I work on Trainium (SoC design and firmware), the main thing you would lack is the Nitro management plane. The instance is not responsible for managing the Trainium chip at all. Additionally, the platform is most desirable when it's connected via side links to other Trainium chips (the 32xlarge instance type). Even more out of band management.
Of course this could all be redesigned to be a desktop PCIe card, but the design assumption that it lives in AWS is literally baked into the silicon.
Never mind the power and cooling requirements. You probably wouldn't appreciate it being next to you while you work.
Have you done any show & tells for the hardware? I miss working in Blackfoot and going to those, back when all of AWS was there. Always fun looking at S3 and EBS chassis!
We do "Annapurna ED" video series where we talk about various things Annapurna is doing internally (very interesting to see what Graviton is up to) but I don't think these get shared to the broader company.

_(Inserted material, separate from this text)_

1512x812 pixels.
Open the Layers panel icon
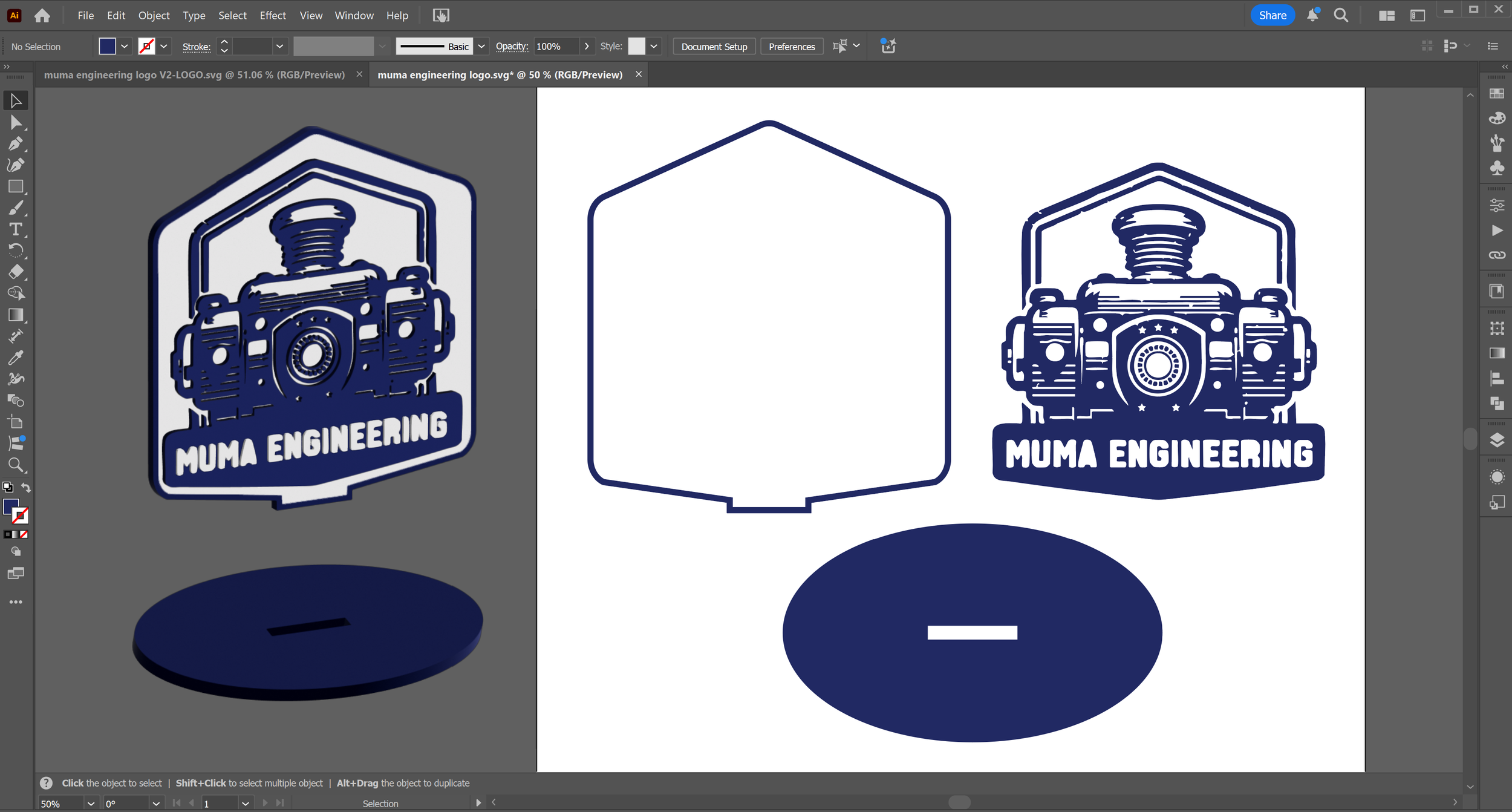pyautogui.click(x=1497, y=440)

No physical requirements are shared to my knowledge. You can glean some info about Trainium (1st gen)'s architecture from the Neuron docs [1], but even then AWS doesn't do nearly as deep dives/whitepapers as Nvidia does for each GPU architecture generation. The architecture is much more specialized for machine learning than a GPU's is (although recent generations like Hopper are adding more and more ML-specific features). If you think about a plain old feed-forward neural network, you do three broad classes of operations: matmul, activation, and reductions. Each Neuron core has a dedicated engine for each of those steps (Tensor Engine, Scalar Engine, and Vector Engine).

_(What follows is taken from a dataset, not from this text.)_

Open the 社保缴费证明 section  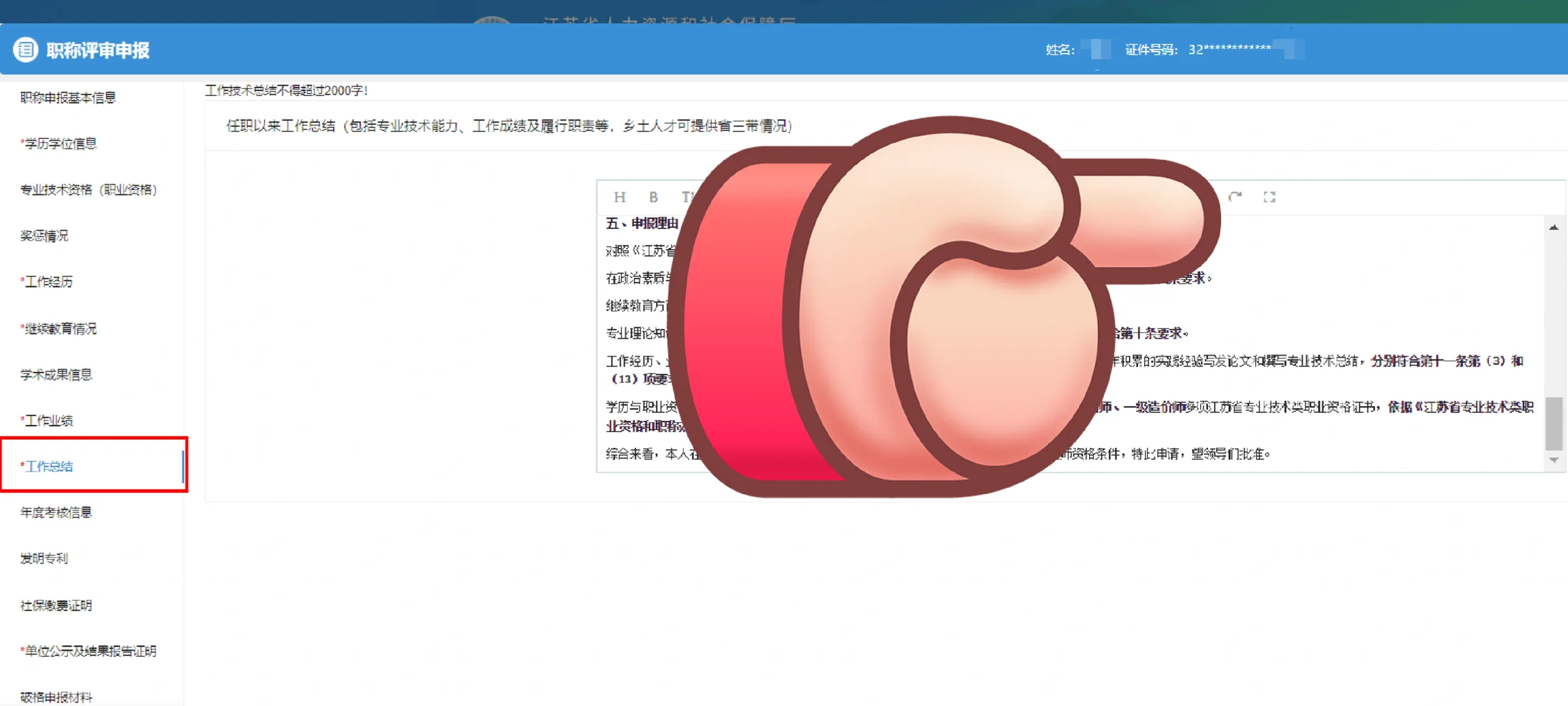click(56, 605)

This is the tip of the iceberg and all the other zoo of Pytorch primitives also need to be implemented, again on the same hardware, but you get the idea. Never mind the complexity of data movement.
The other Neuron core engine is the piece I work a lot with, the general-purpose SIMD engine. This is a bank of 8x 512-bit-wide SIMD processor cores and there is a general-purpose C++ compiler for it. This engine is proving to be even more flexible than you might imagine.

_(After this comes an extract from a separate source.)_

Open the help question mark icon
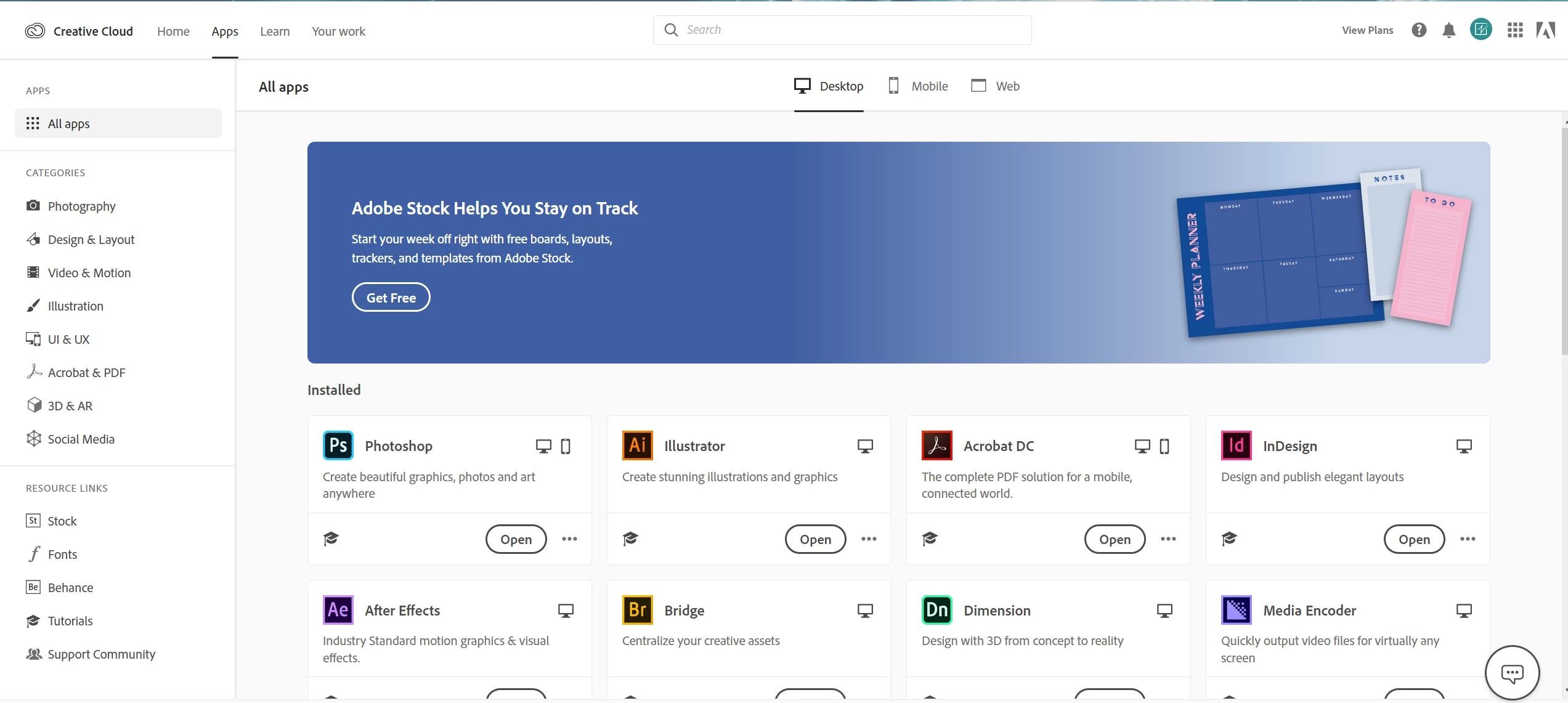Viewport: 1568px width, 703px height. point(1418,30)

It’s a Neoverse N1 architecture, whereas the new Gravitron is Neoverse N2.
It is an E-ATX form factor, and I can’t tell whether the price makes it a good value for someone who simply wants a powerful desktop rather than ARM-specific testing and validation.
Just grab a beefy x86 CPU (e.g. one based on AMD zen4) and put it in SMT=1, and you'll probably have a much better experience. A lot of windows/Linux software is already optimized for x86, and you'll get good performance uplift per logical thread from SMT=1.
If you're referring to the SMT=1 part it means not more than 1 hardware threads will be assigned to a hardware core at a time, not that the processes are single thread.
If you're referring to the general performance of single thread apps between the two yes.